(Actions to take)
A - From the email about finding a commit's age, return the part that opens with the words containing "I can construct" and closes with "the commit timestamp.".
B - Translate into Spanish this sentence from the email about finding a commit's age: "I don't know a specific command for the age."
C - In the email about finding a commit's age, which command is said to give the commit's timestamps in seconds from the epoch?

(Text segment)
════════════════

Hi Roger,
On 08/12/2019 14:07, Roger Gammans wrote:
On Sun, 2019-12-08 at 12:09 +0000, Philip Oakley wrote:
Is there a command that does return the numeric agedness of a commit
(e.g. now - commit_date, in seconds)?
Hi
I don't know a specific command for the age. But `git cat-file commit
HEAD`, will give you the commit's timestamps in seconds from the the
epoch. (Plus some timezone info).
I can construct a bash script, shown below (warning: only had the most
rudimentary testing), which turns that into an age. For your use case
you might be better getting yesterdays unix-timestamp from date, if GNU
date is available, and directly comparing it to the commit timestamp.
------
#!/bin/bash
now=$(date +"%s")
commit=$(git cat-file commit HEAD | grep committer)
commit=${commit##*>}
commit=${commit%%+*}
echo $(( $now-$commit ))
#--------------
Thanks,
That has spurred me into looking at a few other ideas.

════════════════

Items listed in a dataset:
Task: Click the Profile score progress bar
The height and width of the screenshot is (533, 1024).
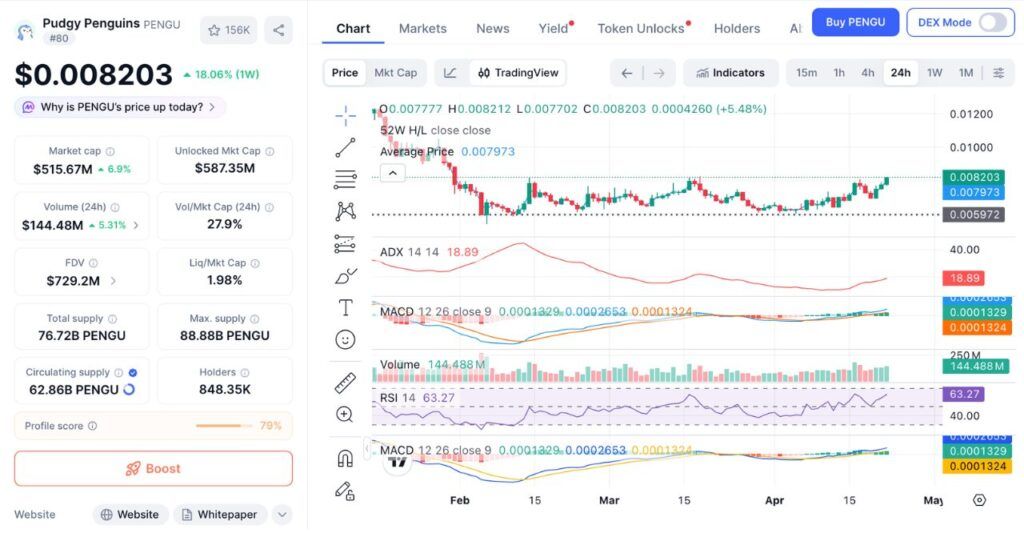Action: (x=224, y=426)
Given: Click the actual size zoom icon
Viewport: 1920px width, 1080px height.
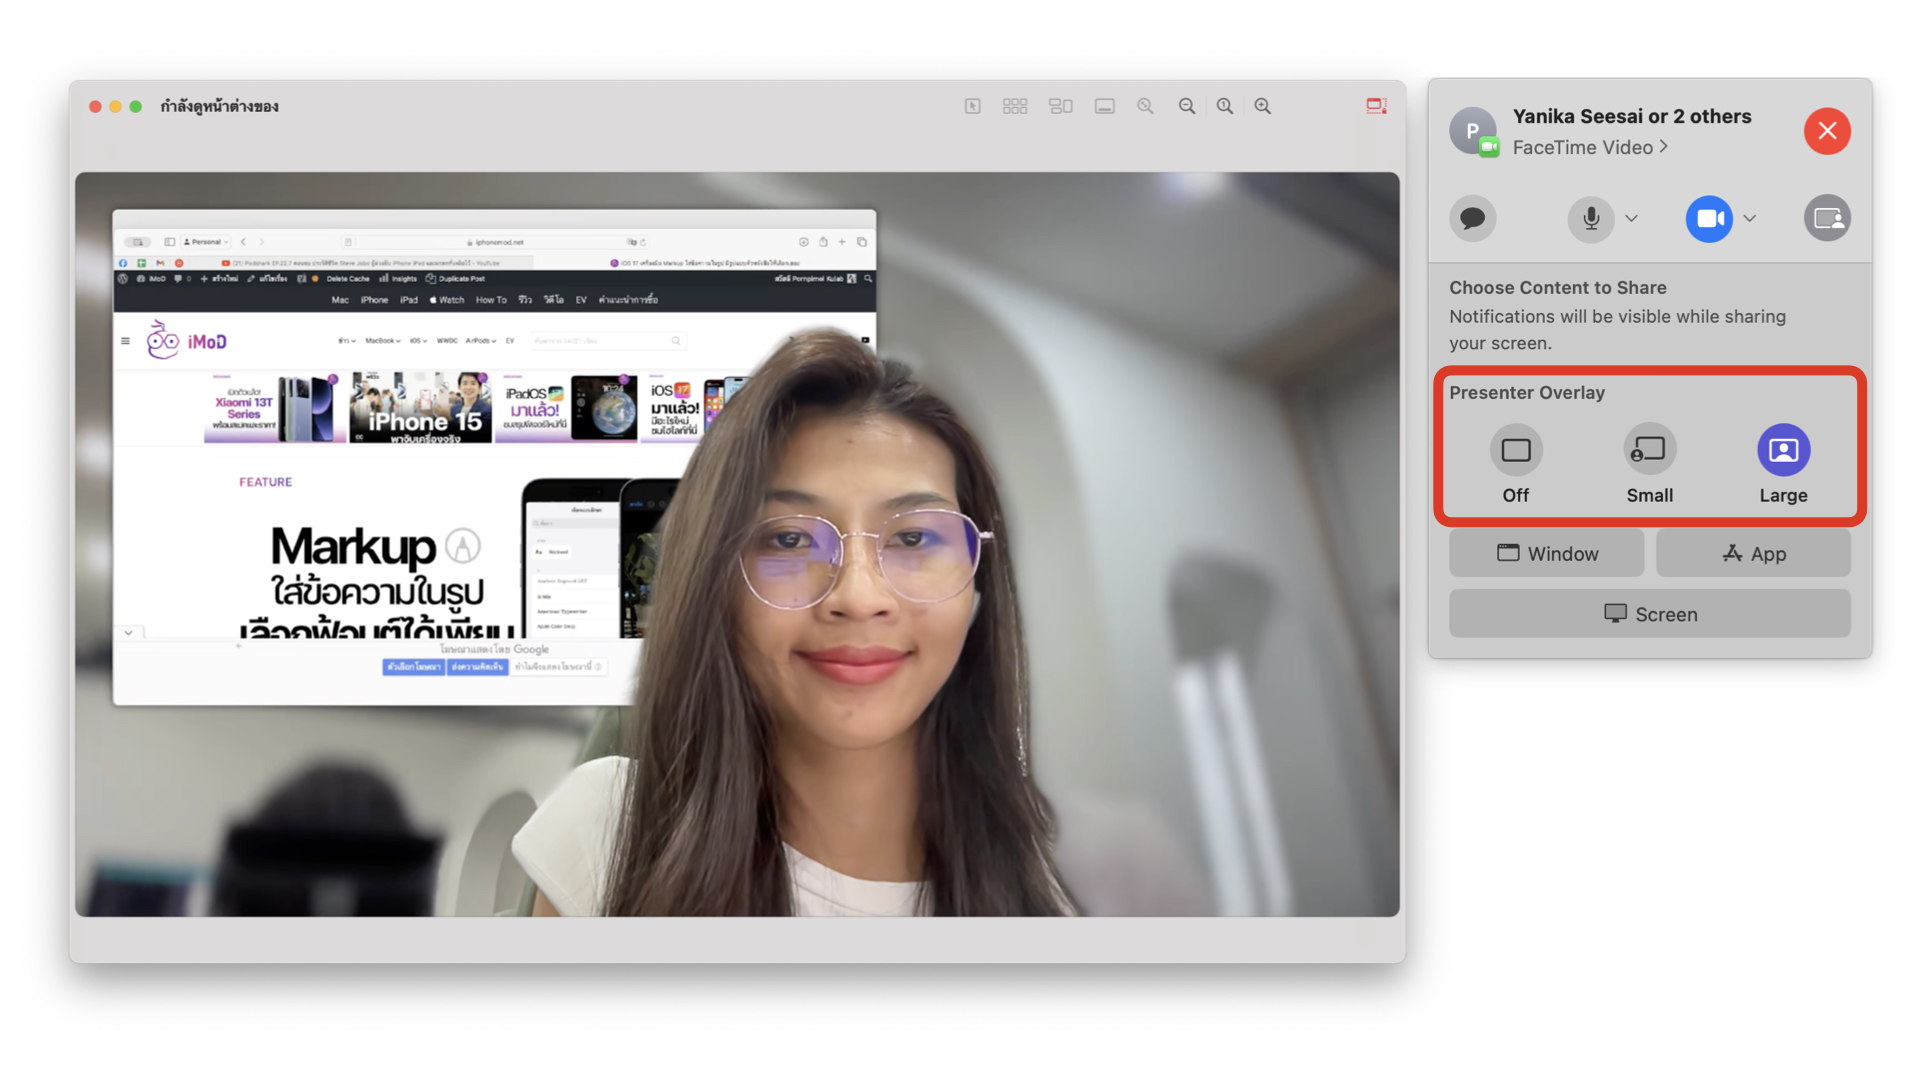Looking at the screenshot, I should point(1225,106).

════════════════

(Responses by task)
A -
I can construct a bash script, shown below (warning: only had the most
rudimentary testing), which turns that into an age. For your use case
you might be better getting yesterdays unix-timestamp from date, if GNU
date is available, and directly comparing it to the commit timestamp.

B - No conozco un comando específico para la antigüedad.

C - git cat-file commit HEAD